IDO1-mediated antibacterial and antiparasitic effects are lost in hRPE cells upon CMV infection. 3 × 10⁴ hRPE cells were stimulated in 96-well plates with indicated amounts of human IFN-γ (0 to 500 U/mL) in the presence of CMV (m.o.i. 1 or 2), N^GMMA (100 µg/mL), 1-methyl-tryptophan (1-MT; 1.5 mM), or l-tryptophan (trp; 100 µg/mL). After 72 h the cell culture supernatants were harvested and infected with Staphylococcus aureus (10–100 cfu/well) (A,B) or Toxoplasma gondii (3 × 10⁴ ME49 tachyzoites per well) (C). S. aureus growth was detected by measurement of the optical density at 620 nm after 16 h (A) or by counting the colony forming units (cfu; B).
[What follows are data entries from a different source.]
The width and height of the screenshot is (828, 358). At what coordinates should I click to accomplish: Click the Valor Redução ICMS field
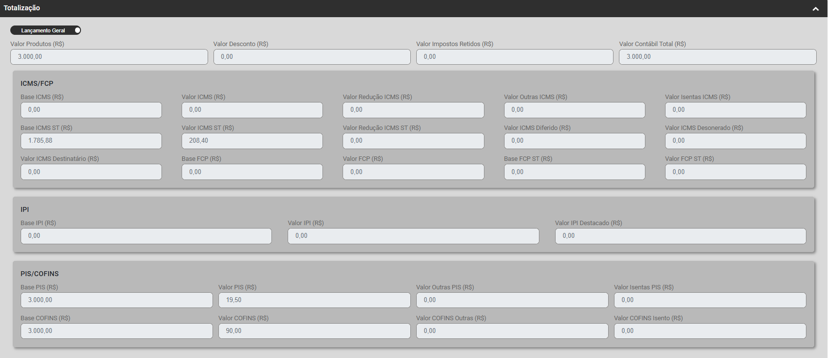point(413,110)
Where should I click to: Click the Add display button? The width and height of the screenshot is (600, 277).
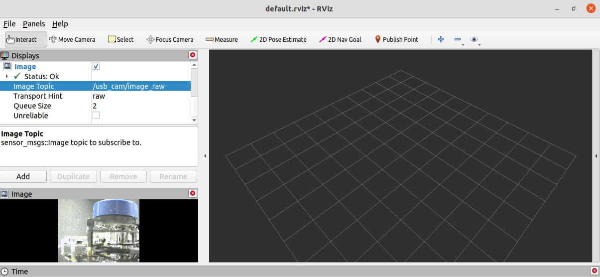[x=23, y=176]
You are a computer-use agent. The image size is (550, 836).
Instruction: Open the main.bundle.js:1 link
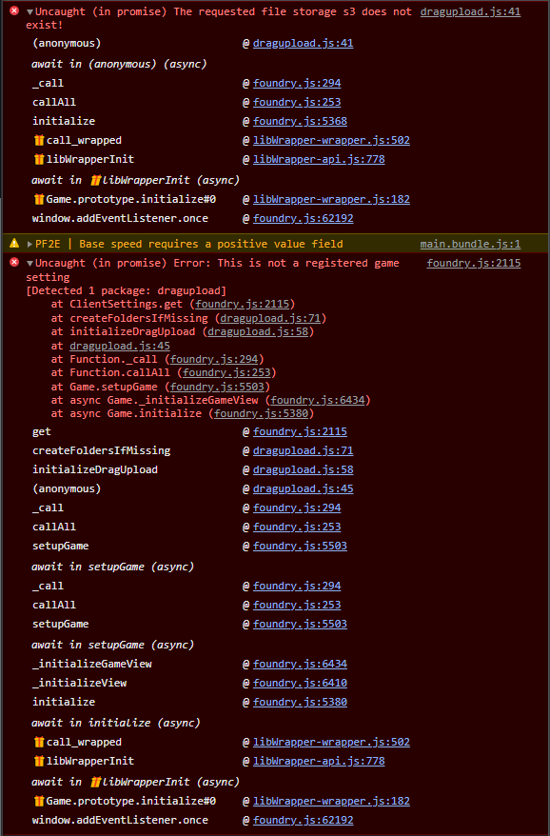click(x=470, y=244)
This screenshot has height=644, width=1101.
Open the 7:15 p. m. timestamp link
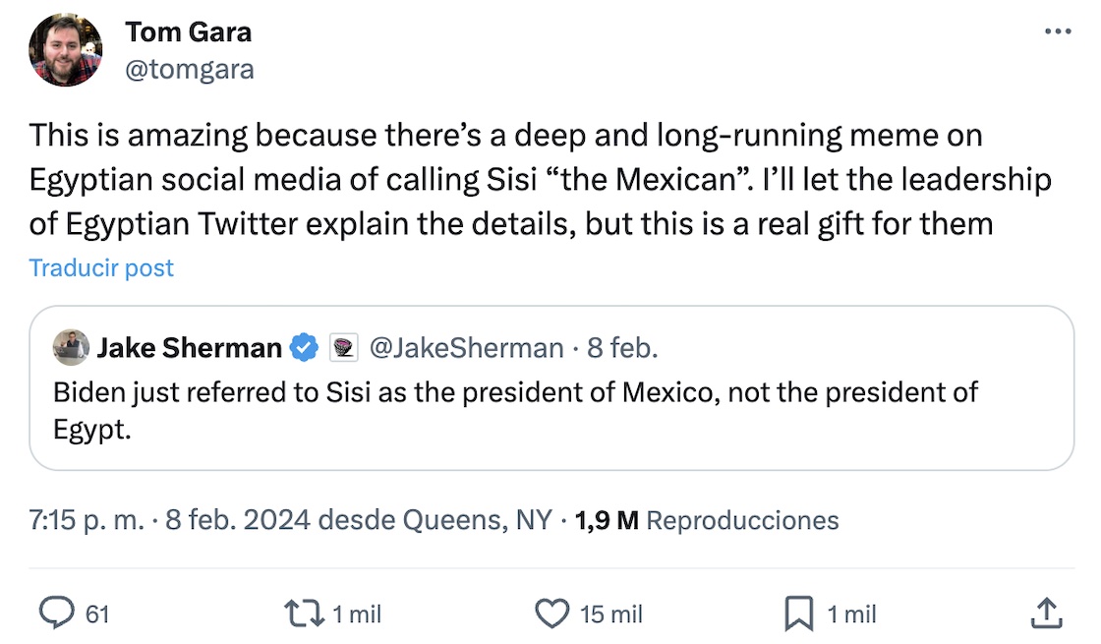(x=87, y=519)
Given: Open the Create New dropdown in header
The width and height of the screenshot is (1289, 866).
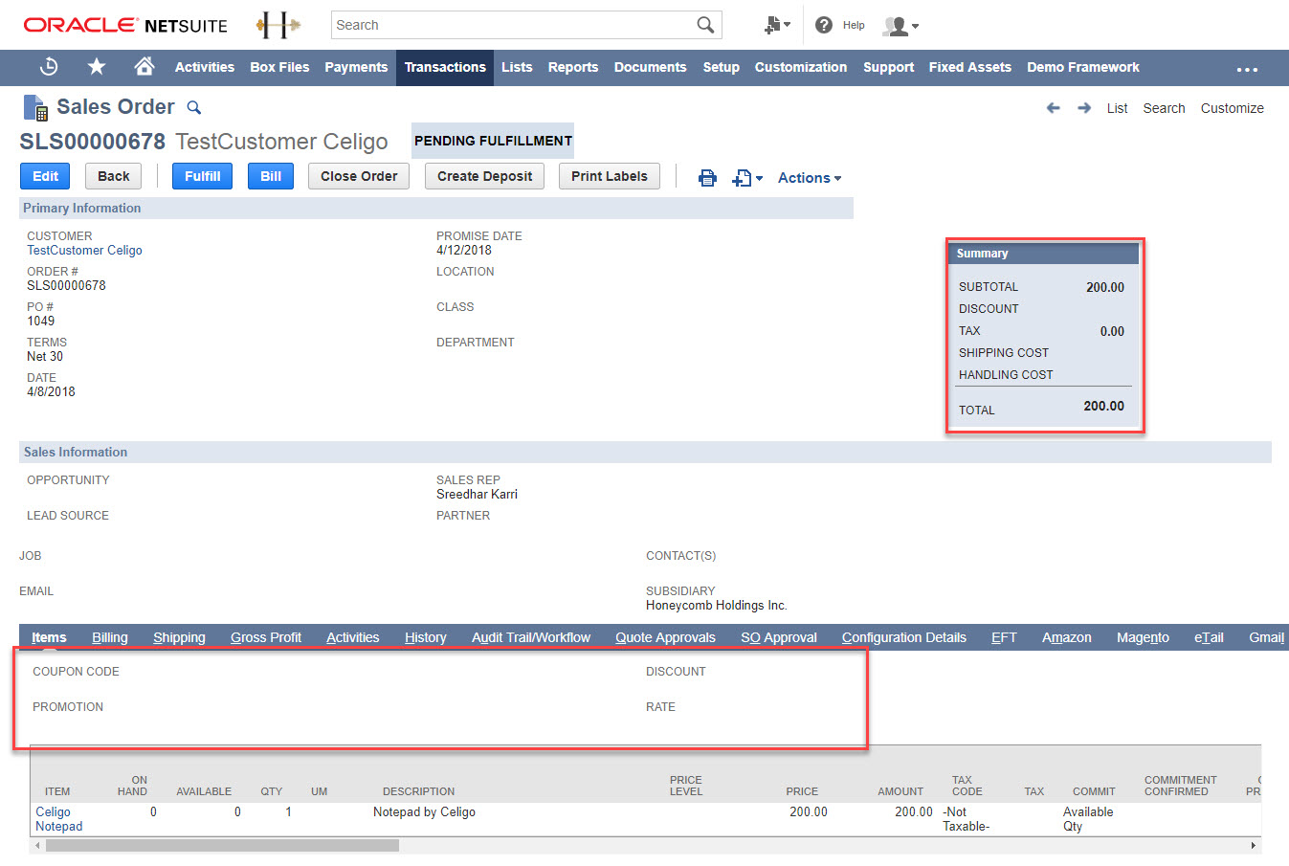Looking at the screenshot, I should pos(776,26).
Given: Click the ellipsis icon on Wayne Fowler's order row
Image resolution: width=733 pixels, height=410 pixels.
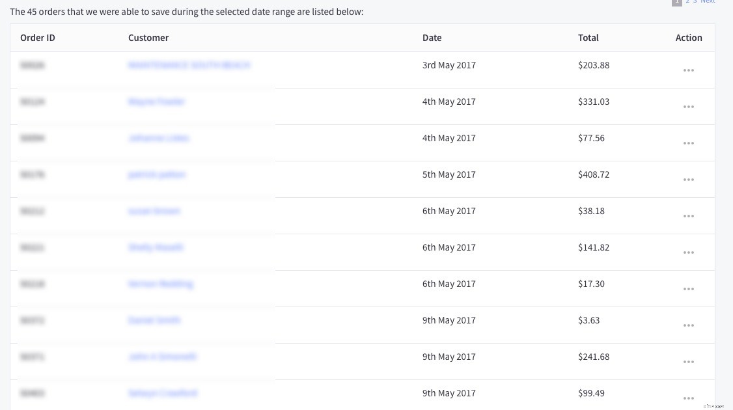Looking at the screenshot, I should coord(689,107).
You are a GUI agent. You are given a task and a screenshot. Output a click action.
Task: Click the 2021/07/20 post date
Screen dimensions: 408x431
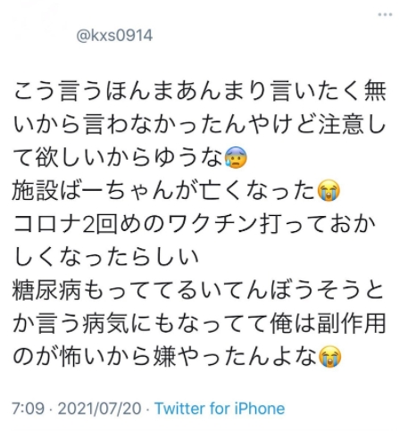tap(99, 408)
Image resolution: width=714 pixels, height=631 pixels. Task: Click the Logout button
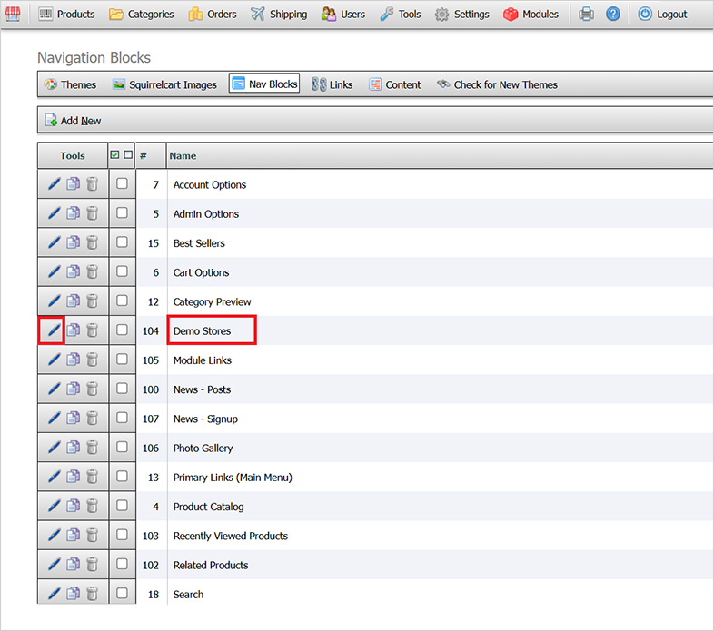tap(663, 15)
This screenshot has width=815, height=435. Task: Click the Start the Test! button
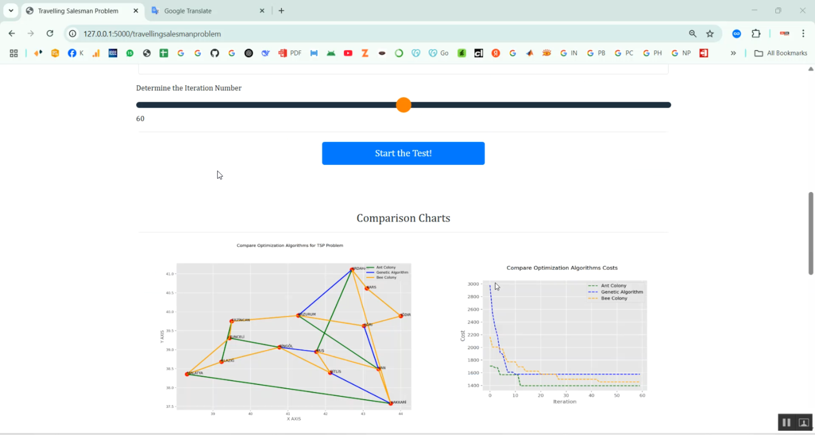point(403,153)
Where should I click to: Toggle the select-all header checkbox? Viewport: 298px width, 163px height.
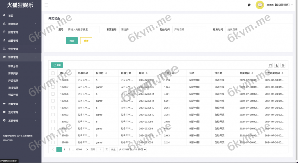coord(53,73)
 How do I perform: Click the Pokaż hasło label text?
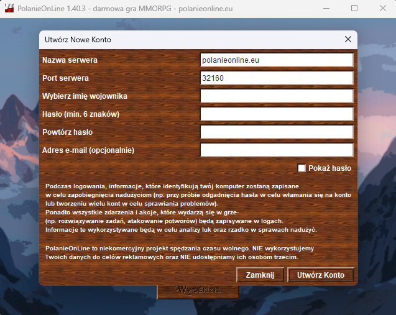click(329, 168)
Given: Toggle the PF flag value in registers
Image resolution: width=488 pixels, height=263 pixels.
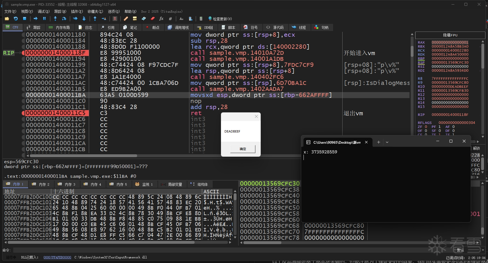Looking at the screenshot, I should (x=439, y=127).
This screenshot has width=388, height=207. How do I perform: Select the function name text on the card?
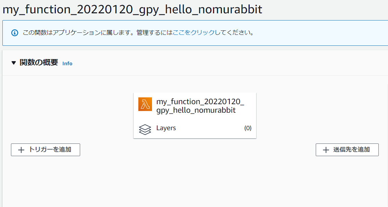(x=195, y=104)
T. gondii growth was measured after three days using the ³H-uracil incorporation method. Data are given as mean ± SEM of three (A,B) or eight (C) experiments, each performed in triplicate. Significant differences to the unstimulated or uninfected group were marked with asterisks (n.s. = not significant; * p ≤ 0.05; ** p ≤ 0.001 and *** p ≤ 0.0001). The nonparametric Mann–Whitney U test was used.